Looking for a memorable meal this spring? Well, I have two words for you — Australian Lamb. Braised in red wine, this flavorful leg of lamb cooks low and slow, allowing it to bathe in its own juices. The result is a tender, yet mild lamb cradled in a rich au jus of pearl onions, carrots, red potatoes, garlic, and fresh basil. It’s the perfect special occasion centerpiece that can be served as a meal on its own or alongside your choice of sides.
This post has been written in partnership with True Aussie Beef & Lamb. All opinions are mine alone.
I personally love lamb, and I jumped at the opportunity to partner with True Aussie Beef & Lamb to share this recipe with you all. If you’re a meat-lover and have yet to venture into the delicious world of lamb, I’ll be the first to say Australian lamb is the best option available.
This Red Wine Braised Leg of Lamb is awesome for special occasions and really any day of the week. The thought of lamb braising in the oven for hours until it’s super tender will have you feeling as though you hired a personal chef for dinner. Thankfully, you won’t need a chef to prepare this meal.
We’ll be using a leg of lamb in this recipe. This is a lean cut with a robust and mild flavor profile.

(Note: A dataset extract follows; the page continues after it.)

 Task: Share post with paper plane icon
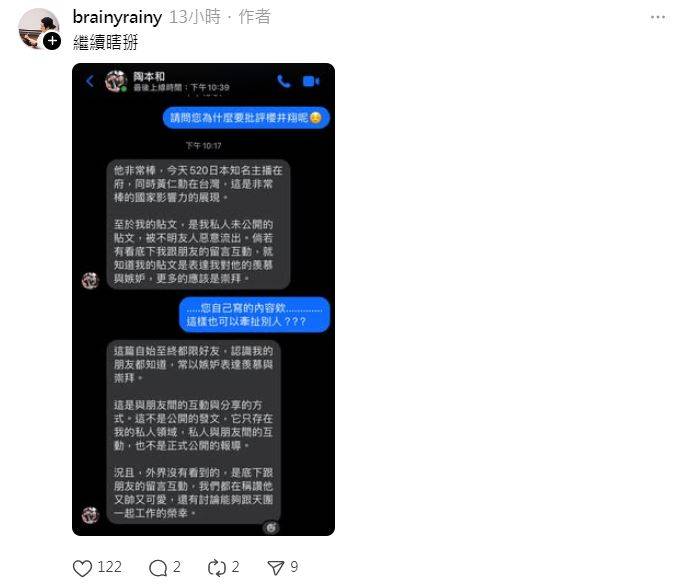[x=276, y=568]
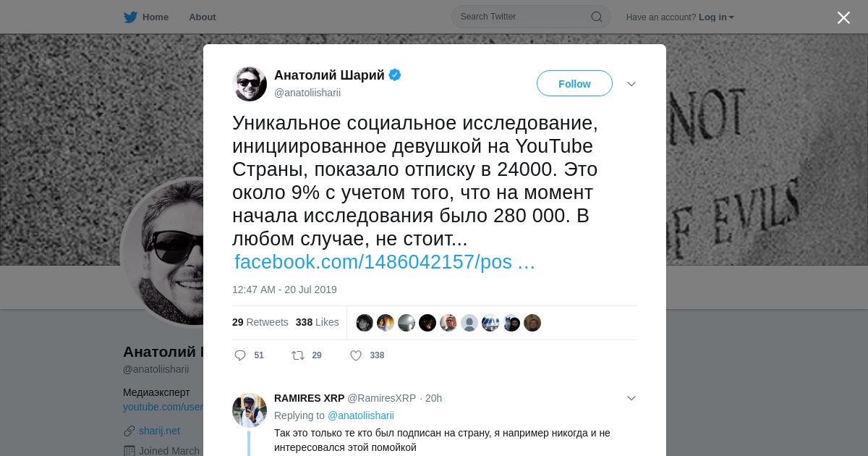Click the Twitter bird logo
Screen dimensions: 868x456
pos(130,17)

So what makes Australian lamb so special?
Australian lamb is pasture-raised, so it’s consistent in texture and flavor. I’ve heard folks describe lamb as “gamey,” but that has not been my experience with Aussie lamb. The flavor profile is mild, and it is amazingly tender. I mean, it is the #1 source of quality lamb in the US for a reason. So, let’s throw away those misconceptions.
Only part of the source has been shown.